Misericórdia quero...
O livro Um homem chamado Jesus Cristo, de John Piper, tem um capítulo intitulado “A riqueza encarnada da compaixão de Deus – As misericórdias de Jesus Cristo”. Pareceu-me o ponto alto da obra. Transcrevo um trecho, de rara beleza: “Uma das afirmações mais arrebatadoras feitas por Jesus acerca da misericórdia de Deus acha-se em Oséias 6.6. Foi assim que Jesus pôs toda a lei protocolar do Antigo Testamento sob a bandeira da misericórdia, e não sob regras minuciosas. Quando foi criticado por ter jantado na casa de Mateus com coletores de impostos e pecados, Jesus virou-se para os críticos e disse: ‘Vão aprender o que significa isto: Desejo misericórdia e não sacrifícios (Os 6.6). Pois eu não vim chamar justos, mas pecadores’ (Mt 9.13). E quando os discípulos foram repreendidos pelos fariseus por terem colhido e comido espigas no sábado, Jesus disse: ‘Se vocês soubessem o que significam estas palavras: Desejo misericórdia e não sacrifícios, não teriam condenado inocentes’ (Mt 9.13). Todo o ministério de Jesus foi marcado pela compreensão de que a misericórdia é o significado supremo da lei de Deus”.

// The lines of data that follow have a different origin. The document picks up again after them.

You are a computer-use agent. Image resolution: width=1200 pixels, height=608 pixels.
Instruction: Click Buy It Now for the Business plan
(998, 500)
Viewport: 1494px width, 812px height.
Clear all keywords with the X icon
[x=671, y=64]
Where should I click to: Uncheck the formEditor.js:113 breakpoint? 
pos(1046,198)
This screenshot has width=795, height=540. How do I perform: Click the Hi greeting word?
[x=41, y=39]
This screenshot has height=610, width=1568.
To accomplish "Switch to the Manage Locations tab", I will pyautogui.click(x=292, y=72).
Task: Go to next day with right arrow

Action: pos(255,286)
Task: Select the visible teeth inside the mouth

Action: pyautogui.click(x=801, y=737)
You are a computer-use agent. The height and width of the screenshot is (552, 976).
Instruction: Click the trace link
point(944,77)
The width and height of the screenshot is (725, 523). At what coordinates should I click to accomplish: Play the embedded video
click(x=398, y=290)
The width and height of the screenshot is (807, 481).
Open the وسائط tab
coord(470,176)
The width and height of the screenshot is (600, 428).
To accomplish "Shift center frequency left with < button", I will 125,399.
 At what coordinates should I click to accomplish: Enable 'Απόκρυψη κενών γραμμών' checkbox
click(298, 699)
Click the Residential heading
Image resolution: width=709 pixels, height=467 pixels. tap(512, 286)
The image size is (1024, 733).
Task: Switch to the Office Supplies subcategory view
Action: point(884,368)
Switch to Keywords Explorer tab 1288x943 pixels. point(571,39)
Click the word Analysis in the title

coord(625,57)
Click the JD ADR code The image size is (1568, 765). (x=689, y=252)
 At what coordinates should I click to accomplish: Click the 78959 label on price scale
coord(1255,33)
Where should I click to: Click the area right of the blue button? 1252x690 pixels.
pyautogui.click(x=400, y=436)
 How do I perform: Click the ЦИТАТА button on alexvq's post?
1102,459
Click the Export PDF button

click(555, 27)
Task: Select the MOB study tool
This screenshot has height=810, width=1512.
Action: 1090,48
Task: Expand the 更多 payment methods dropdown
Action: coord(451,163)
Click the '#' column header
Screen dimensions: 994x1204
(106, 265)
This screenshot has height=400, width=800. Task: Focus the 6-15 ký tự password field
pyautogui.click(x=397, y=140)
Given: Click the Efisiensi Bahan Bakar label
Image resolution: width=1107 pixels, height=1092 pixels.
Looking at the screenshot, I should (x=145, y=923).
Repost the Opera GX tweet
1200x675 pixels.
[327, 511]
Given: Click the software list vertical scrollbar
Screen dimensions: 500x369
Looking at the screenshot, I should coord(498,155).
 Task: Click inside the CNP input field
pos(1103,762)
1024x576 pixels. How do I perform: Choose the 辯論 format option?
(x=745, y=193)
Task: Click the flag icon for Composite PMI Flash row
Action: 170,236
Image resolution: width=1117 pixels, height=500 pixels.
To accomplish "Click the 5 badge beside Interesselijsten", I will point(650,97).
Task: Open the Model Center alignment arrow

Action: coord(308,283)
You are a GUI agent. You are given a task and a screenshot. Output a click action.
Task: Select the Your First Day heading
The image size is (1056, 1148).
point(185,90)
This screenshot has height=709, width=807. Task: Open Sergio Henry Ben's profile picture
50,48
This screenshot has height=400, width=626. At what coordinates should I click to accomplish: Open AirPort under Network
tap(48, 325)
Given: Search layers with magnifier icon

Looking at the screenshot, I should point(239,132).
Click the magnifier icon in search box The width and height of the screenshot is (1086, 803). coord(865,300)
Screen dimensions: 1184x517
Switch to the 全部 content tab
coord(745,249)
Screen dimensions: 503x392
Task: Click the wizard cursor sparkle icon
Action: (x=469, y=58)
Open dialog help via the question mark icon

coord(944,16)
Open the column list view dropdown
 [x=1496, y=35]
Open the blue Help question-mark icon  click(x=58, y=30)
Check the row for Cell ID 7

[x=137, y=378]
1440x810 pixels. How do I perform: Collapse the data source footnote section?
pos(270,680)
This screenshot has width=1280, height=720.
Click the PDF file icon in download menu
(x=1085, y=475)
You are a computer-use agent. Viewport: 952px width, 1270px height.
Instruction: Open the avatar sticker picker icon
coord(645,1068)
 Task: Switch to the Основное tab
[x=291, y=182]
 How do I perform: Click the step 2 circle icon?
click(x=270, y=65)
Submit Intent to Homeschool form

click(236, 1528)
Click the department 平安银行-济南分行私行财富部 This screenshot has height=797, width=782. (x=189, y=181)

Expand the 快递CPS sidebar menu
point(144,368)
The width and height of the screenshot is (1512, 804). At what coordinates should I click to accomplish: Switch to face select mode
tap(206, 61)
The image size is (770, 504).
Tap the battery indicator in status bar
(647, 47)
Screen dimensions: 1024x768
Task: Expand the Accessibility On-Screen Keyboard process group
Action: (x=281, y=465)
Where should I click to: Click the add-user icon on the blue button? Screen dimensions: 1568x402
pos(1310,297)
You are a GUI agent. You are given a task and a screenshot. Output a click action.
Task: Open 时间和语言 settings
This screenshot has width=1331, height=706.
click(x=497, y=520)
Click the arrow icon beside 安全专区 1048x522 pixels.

Piper foi muito feliz. Ao legalismo dos fariseus, que transformaram a religião em matéria de ritos, leis e cerimônias, Jesus opôs o texto de Oséias 6.6: “Pois desejo misericórdia, e não sacrifícios; conhecimento de Deus em vez de holocaustos”. Fiquemos com as palavras misericórdia, sacrifício, conhecimento e holocaustos. Elas são, em hebraico: hesed, zabah, dat e ôlah. Hesed é amor profundo, leal, eterno. Zabah vem de “matar, sacrificar, morte com sangue”. Dat é “conhecimento”, mas não teórico, e sim experiencial. Ôlah é o sacrifício de animais, com sangue. Entendemos, assim, o que Deus diz por Oséias: “Eu quero amor profundo e leal de vocês para comigo, e não morte de animais. Quero que tenham relacionamento comigo, e não que derramem sangue de animais”.
Deus não se liga em ritos, mas em sentimentos. O sacrifício era a forma mais sublime de culto no Antigo Testamento. Deus diz que não o quer. Quer ser amado. Deus ama e quer que o amemos. Esta é a sua grande exigência. Ele quer que o amemos de todo o coração. Foi isto que Jesus afirmou, ao declarar o maior de todos os mandamentos: “O mais importante é este: ‘Ouve, ó Israel, o Senhor, o nosso Deus, o Senhor é o único Senhor. Ame o Senhor, o seu Deus, de todo o seu coração, de toda a sua alma, de todo o seu entendimento e de todas as suas forças’”. Há um Deus apenas, que se revelou na pessoa humana, histórica e fantástica de Jesus de Nazaré. Ele quer ser amado. Porque ele nos amou primeiro: “Mas Deus demonstra seu amor por nós: Cristo morreu em nosso favor quando ainda éramos pecadores” (Rm 5.8).
O que há de mais importante na vida cristã é amar a Deus. Isto vale mais que cultuar. Cultuar e adorar a Deus é bom, mas será inútil se for desprovido de um sentimento de amor e de busca de uma experiência relacional com Deus. Você pode cantar até ficar rouco, pode gritar no culto até perder as cordas vocais, pode bater palmas até ter calos nas mãos, mas se não amar a Deus, isto não significará nada. Ele não quer ritos, mas quer ser amado.
O Salvador se relacionou com a humanidade em hesed, em amor eterno, imorredouro, que foi até o fim. Diz João 13.1: “Um pouco antes da festa da Páscoa, sabendo Jesus que havia chegado o tempo em que deixaria este mundo e iria para o Pai, tendo amado os seus que estavam no mundo, amou-os até o fim”. Foi um amor até o fim, até a cruz. Na cruz, Deus nos mostra o quanto nos ama.
E o que pede de nós? Que o amemos. Isto é mais que cultuar, mais que vir à igreja, mais que se batizar. É dedicar-se a ele, viver para ele, torná-lo o valor máximo de nossa vida.
Ele ama você. E muito. Provou isto na cruz. Você o ama? Pode provar isto?